> Source records:

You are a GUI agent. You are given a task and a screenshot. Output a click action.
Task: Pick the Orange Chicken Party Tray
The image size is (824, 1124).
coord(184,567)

...

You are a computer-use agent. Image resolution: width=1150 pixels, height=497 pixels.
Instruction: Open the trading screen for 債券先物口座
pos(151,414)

> What the exercise asks:
In the listing above, which lines include the string "agent"? Return every one of them.

> Exercise result:
You are a GUI agent. You are given a task and a screenshot. Output a click action.
You are a computer-use agent. Image resolution: width=1150 pixels, height=497 pixels.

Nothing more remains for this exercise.